In the workshop we were each given a small ball of clay.  As I rolled the ball of moist earth in my hands I sat with my eyes closed listening to Paulus describe “it is the artists work to sing up the earth, to praise and thank and express gratitude…that’s what art is… art is a behavior, to sing up the earth.”  As I slapped the ball of clay on my bare knee, the clay ball became a vessel that evolved from the shape of my leg and hand.  In essence my spirit became one with the clay.  It will forever hold my spirit within its shape.  I truly became one with the earth.  The pot is a small primitive free-form with a spirit that holds a song in praise of the earth.  It holds my gratitude for what the earth has given me.  It holds the spirit of our indigenous ancestors who thank the earth daily for the gifts they receive.

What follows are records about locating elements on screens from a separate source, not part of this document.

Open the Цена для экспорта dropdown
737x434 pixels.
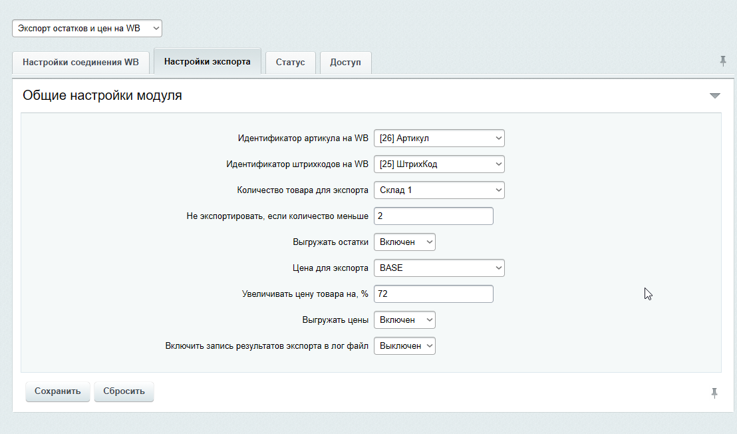tap(439, 268)
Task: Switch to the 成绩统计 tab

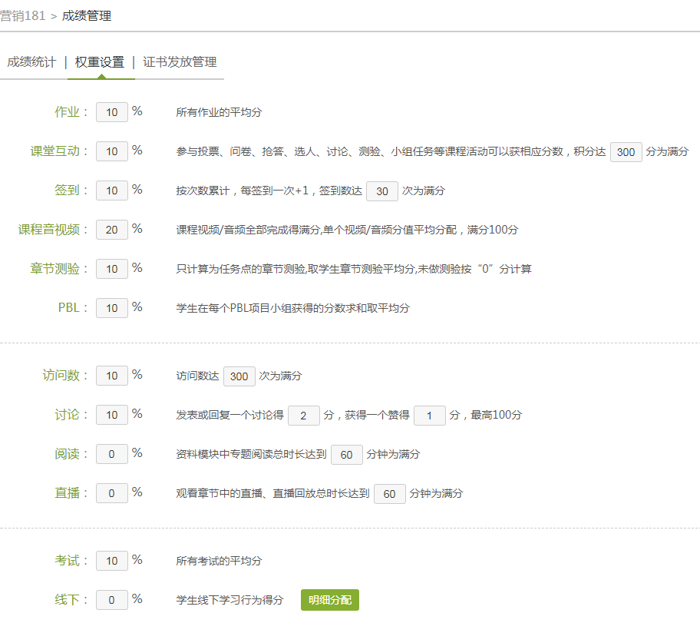Action: click(x=31, y=62)
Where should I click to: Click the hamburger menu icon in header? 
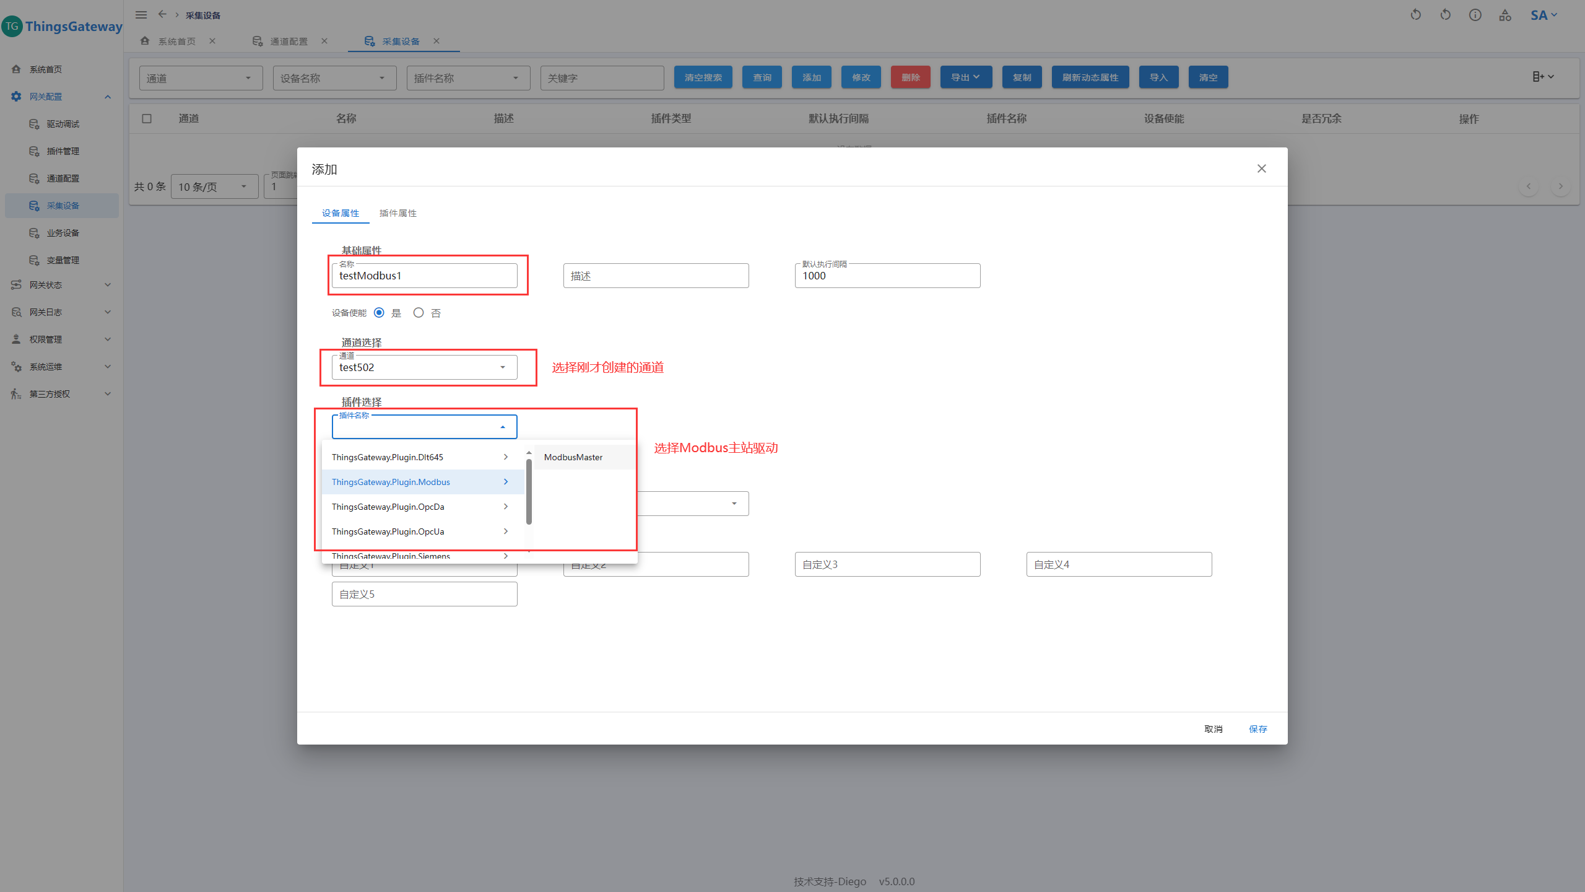[x=141, y=15]
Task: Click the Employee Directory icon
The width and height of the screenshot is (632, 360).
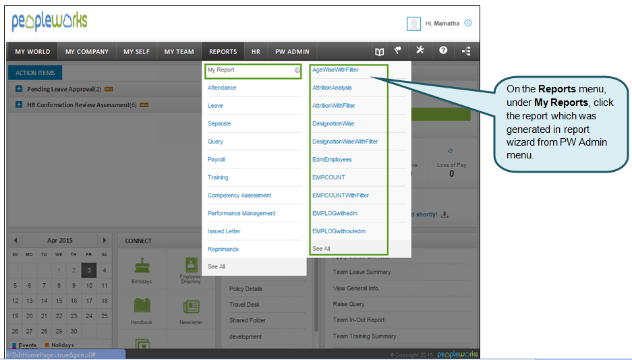Action: (x=191, y=265)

Tomorrow is Earth Day.  A good time to be reminded to “sing up the earth” in praise, gratitude and thanksgiving.  As an artist uses clay, paint, stone, metal, whatever media to “sing up the earth” may we also use our words as an art form to sing in celebration of our potential as human beings, be they spoken, sung or written words.

My goal for my book-in-process is to use my words to sing up praise and express gratitude for Dr. Selma Hortense Burke.  I have all but silenced myself by fearing that my art will not do justice to her art and her life lived as a work of art.  I hope she spiritually takes me by the hand and leads me through my journey.  I think I hear the orchestra tuning…

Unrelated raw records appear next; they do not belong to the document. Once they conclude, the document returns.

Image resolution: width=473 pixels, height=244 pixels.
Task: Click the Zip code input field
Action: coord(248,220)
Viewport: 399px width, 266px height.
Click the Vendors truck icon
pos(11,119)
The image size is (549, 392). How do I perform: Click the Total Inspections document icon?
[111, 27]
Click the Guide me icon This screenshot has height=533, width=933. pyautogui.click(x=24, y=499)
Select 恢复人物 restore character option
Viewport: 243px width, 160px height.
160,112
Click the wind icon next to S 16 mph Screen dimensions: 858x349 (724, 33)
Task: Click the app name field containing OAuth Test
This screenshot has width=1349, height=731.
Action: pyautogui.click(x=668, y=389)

Finding my way with words…

It is said that every great journey begins with a single step.  Well, it appears I have now spent about twenty years trying to tie my sneakers!  There is finally a nice little bow securely tied beneath my ankle and I am ready to head out the door.  Come with me, if you dare, as I take that first step on my journey from idea to reality.  There is a book within, it is anxious to get out.

I haven’t been dormant these past twenty years.  I have been mentally planning, organizing and conjuring up a visual image of my book.  I have been examining genre, characters, setting, voice(s) and the evolution of my story.  I have, in essence, attempted to channel Stephen King ~ I hear he writes his books in his head, then when they are “done” commits them to paper.  Well, I don’t know about you, Stephen, but my memory isn’t what it used to be.  I need a new plan of attack.  I have been physically researching, trying to find and develop characters participating in writers workshops to practice and receive feedback and reading to expose myself to as many voices as possible to allow me to make informed decisions based on knowing what my possibilities are.  Yet not one chapter is on paper.  This blog is an attempt to take that first step out of my head and from mental process to literary process.

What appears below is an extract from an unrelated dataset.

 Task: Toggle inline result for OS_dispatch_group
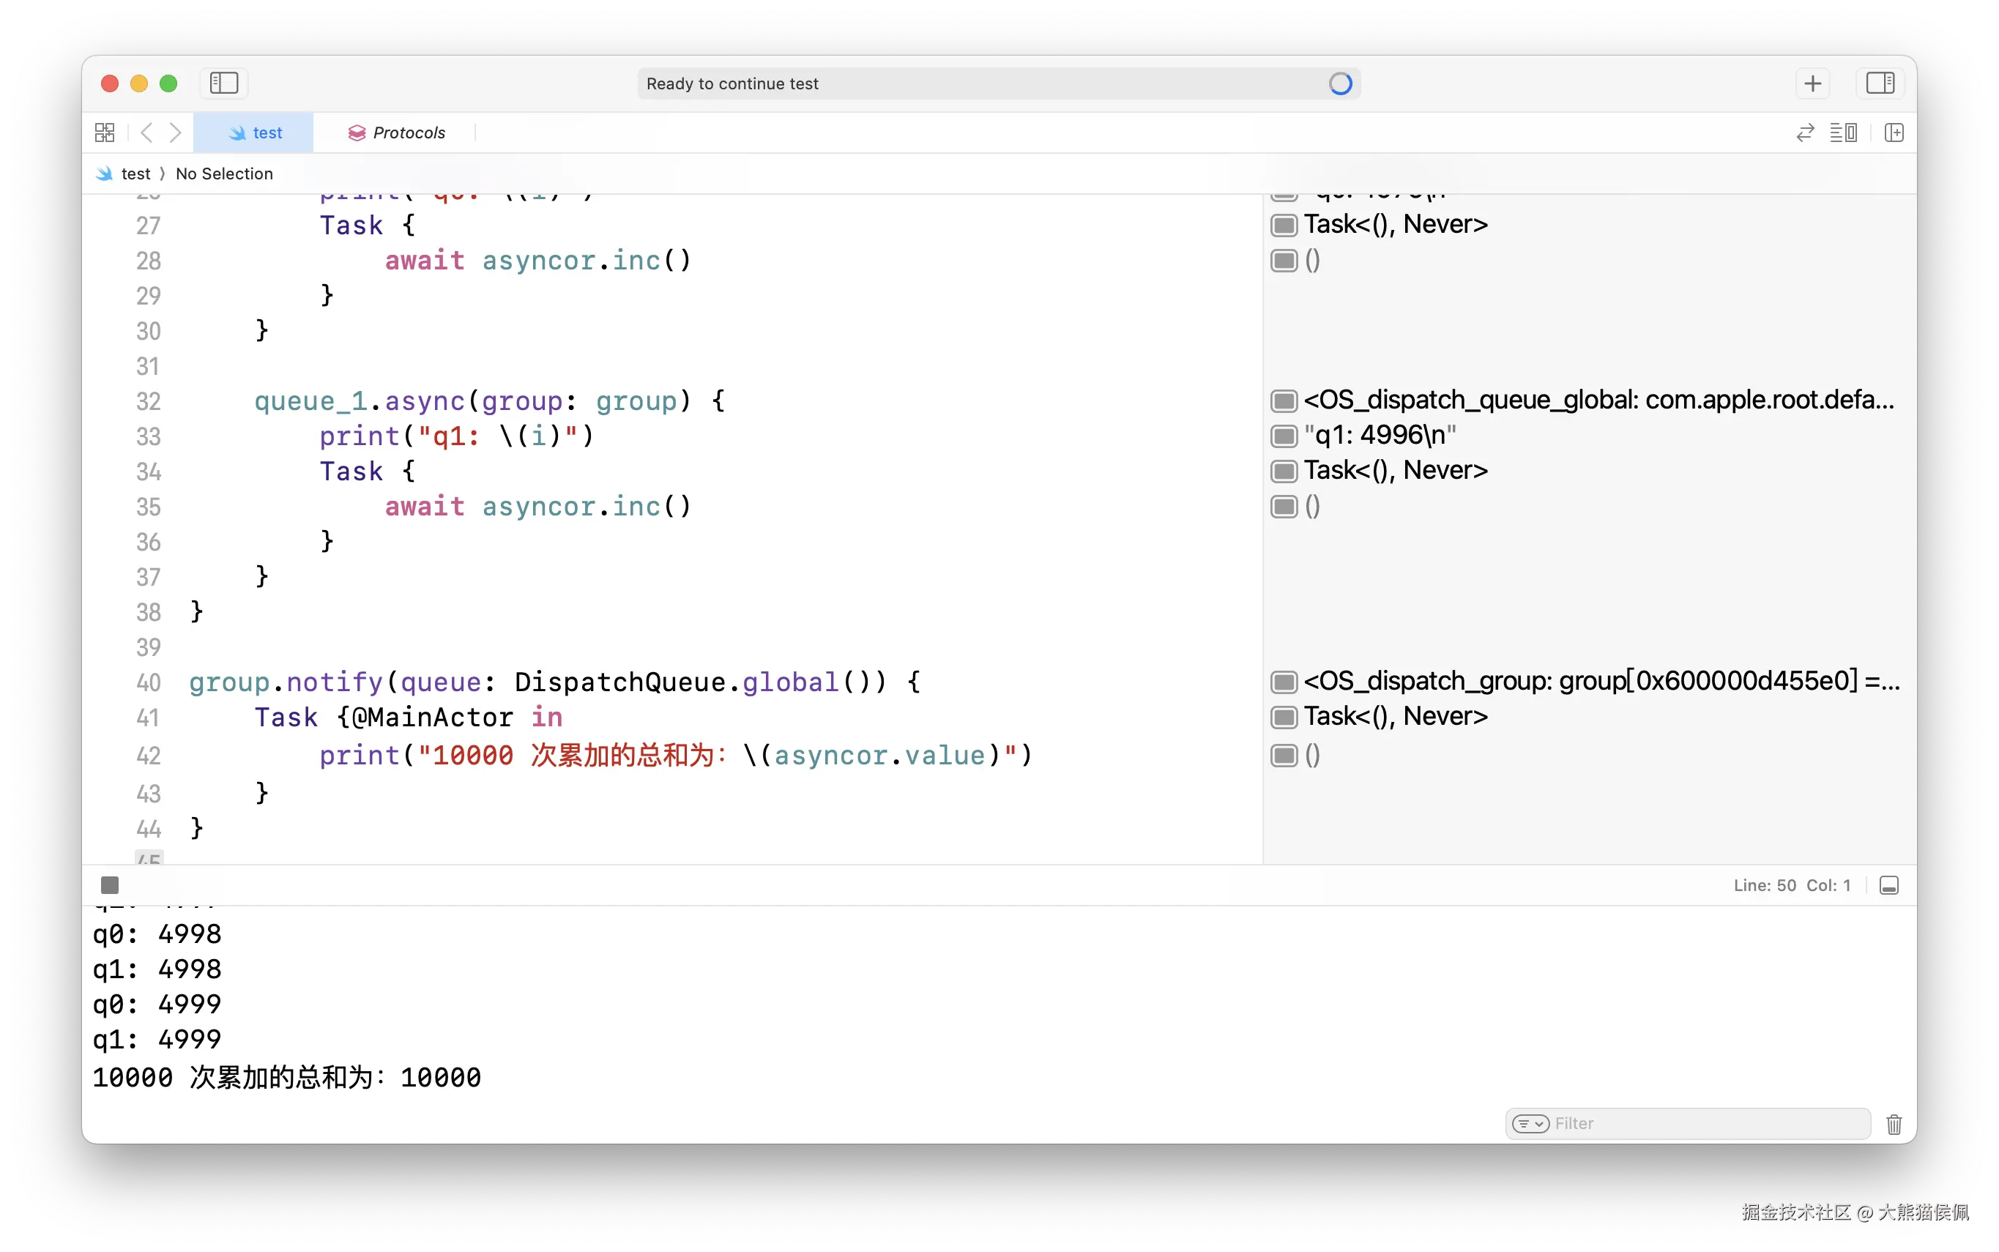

There are some great minds taking this step with me.  One of the greatest gifts I received from my father was the notion that I was worthy of standing beside greatness to observe.  My book is about one of those great women ~ Dr. Selma Hortense Burke. I made a promise to her years ago that I would not let the world forget her.  It is time to deliver on that promise.

Years ago, I participated in a workshop at Omega Institute in Rhinebeck, NY with Dr. Judith Cornell, author of Drawing the Light from Within.  Judith was an artist, and so much more.  We began each art session with meditation.  We drew only on black paper with white prismacolor pencils.  Our goal was to reach deep within to draw the images out of the darkness of our inner spaces and into the light.  So it is with words.

Paulus Berenson, dancer, potter, philosopher, author and ecologist supreme was another master I met during a workshop at Omega.  He is the author of Finding One’s Way With Clay.  His inner light and spiritual presence is so radiant that he could walk into the Omega dining hall amongst hundreds of people and every head would automatically turn in recognition of his presence.  Paulus planted the concept of the artists’ work as a means to  “sing up the earth” with praise, thanks and gratitude.

It is with these ideas in mind that I begin my journey.